An alternative explanation for the association of APBs with amorphous particles is not a direct nucleation effect due to disruption of atomic ordering but the passivation of single-steps on the Si surface prior to GaAs growth by residual carbon contamination. APBs form at single-steps because of the rotation of the Si (2 × 1) dimers on the (100) surface step terraces [7] which in turn causes rotation of the epitaxial GaAs lattice. Thus, it may not be plausible for an APB to solely nucleate from a particle in the absence of a single surface step. Rather, residual carbon may be agglomerated at single-step sites to terminate dangling bonds and lower the overall free energy. Carbon has been observed to preferentially collect at step sites on (100) Si surfaces [37]. Single-step sites on the Si substrate with agglomerated carbon are then essentially passivated and are less likely to reconstruct to double-steps during the annealing process prior to GaAs growth. In turn, regions with higher amounts of carbon contamination will have a greater density of single-steps, and thus a greater APB density in the film. It is unclear whether this is effect would be significant enough to cause the observed variation in APB density and behavior. Further investigation of the Si substrate surface after the cleaning step but prior to GaAs growth is needed.

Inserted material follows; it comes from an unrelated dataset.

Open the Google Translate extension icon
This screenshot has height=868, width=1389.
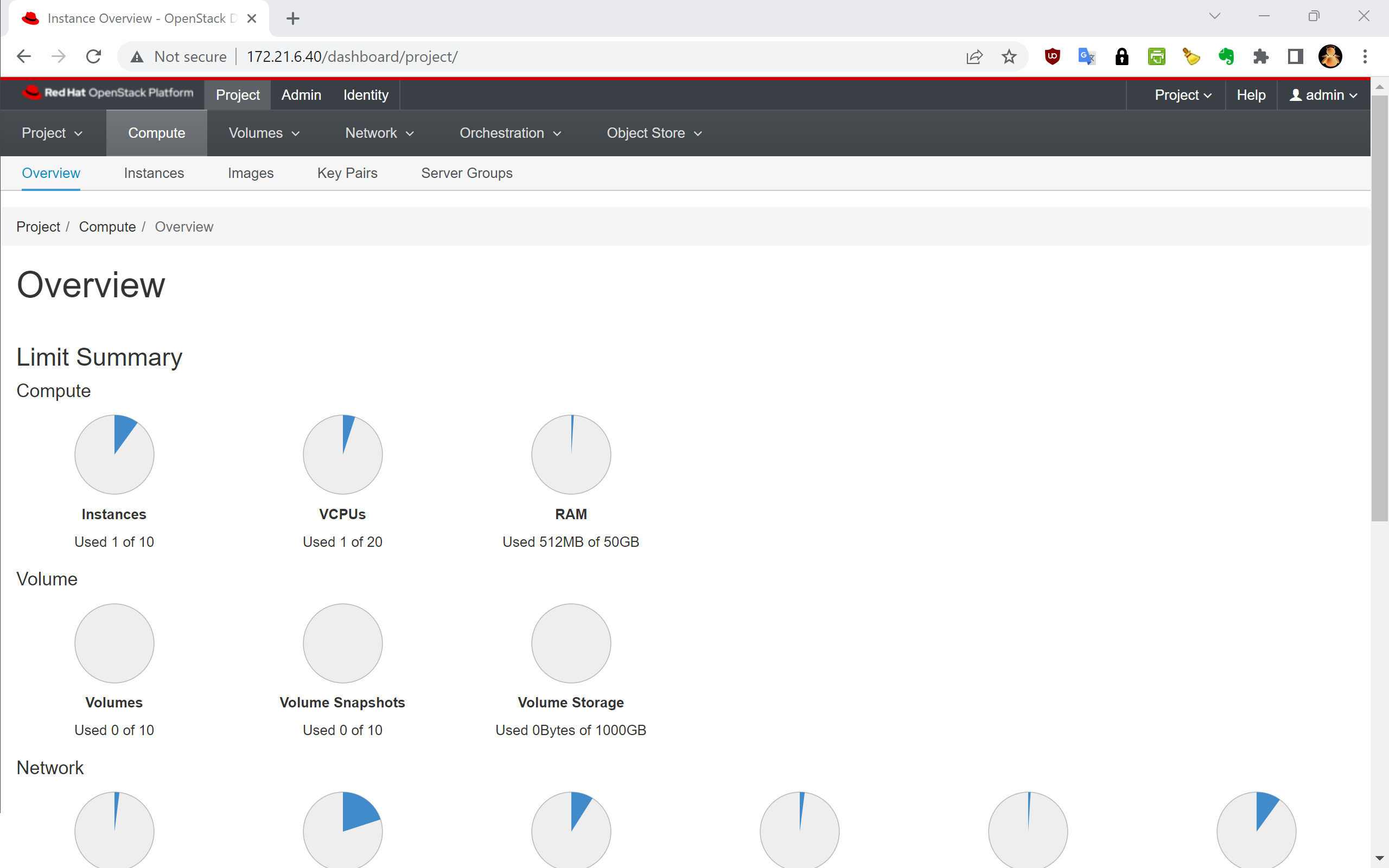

Thus, it appears the relative amount of residual surface contamination does have an effect on the formation of APBs in GaAs-on-Si. It is not explicitly determined whether the source of contamination causing the observed effects on APB formation is oxygen or carbon. However, the much greater amount of interfacial carbon versus interfacial oxygen along with TEM observations suggests carbon is the more likely source. Smaller self-contained domains and lower overall APB density, as observed in Fig. 1a, are advantageous for annihilation of APBs within the GaAs films due to the inherent tendency of APBs to kink to higher-index planes and self-annihilate with growth thickness [12, 23]. Reducing contamination and thus reducing the APB density should allow for complete suppression of APBs with minimized GaAs layer thickness. This is ideal for the use of GaAs as a buffer layer to integrate other III-V transistor channel materials on Si for future devices.

Conclusions

In conclusion, it was shown that there is a quantitative correlation between the APB density in a GaAs-on-Si film and the amount of interfacial contamination. The primary source of contamination affecting the formation of APBs is most likely carbon-based amorphous particles, e.g., SiC. For a range of interfacial carbon dose of 1.9 × 1014 atoms/cm2 to 1.7 × 1015 atoms/cm2, the APB density increased logarithmically from 0.14 to 3.2 μm−1. TEM analysis of the GaAs/Si interface showed a direct association of APBs with amorphous particles. It is unclear if the APB is in fact being nucleated by the particle or if there is an indirect effect of carbon agglomeration at single-step sites. With either explanation, there is a clear contribution of residual contamination to additional formation of APBs. The significant increase of APB density after ~2 × 1014 atoms/cm2 of interfacial carbon dose indicates there is a critical threshold for reduction of surface contamination to minimize APB formation and in turn minimize epitaxial layer thickness. This result is important for the integration of GaAs and other III-Vs in future electronic devices without the use of typical strategies for the suppression of APB nucleation (i.e., the use off-cut wafers and high-temperature treatments) that are incompatible with conventional CMOS processing.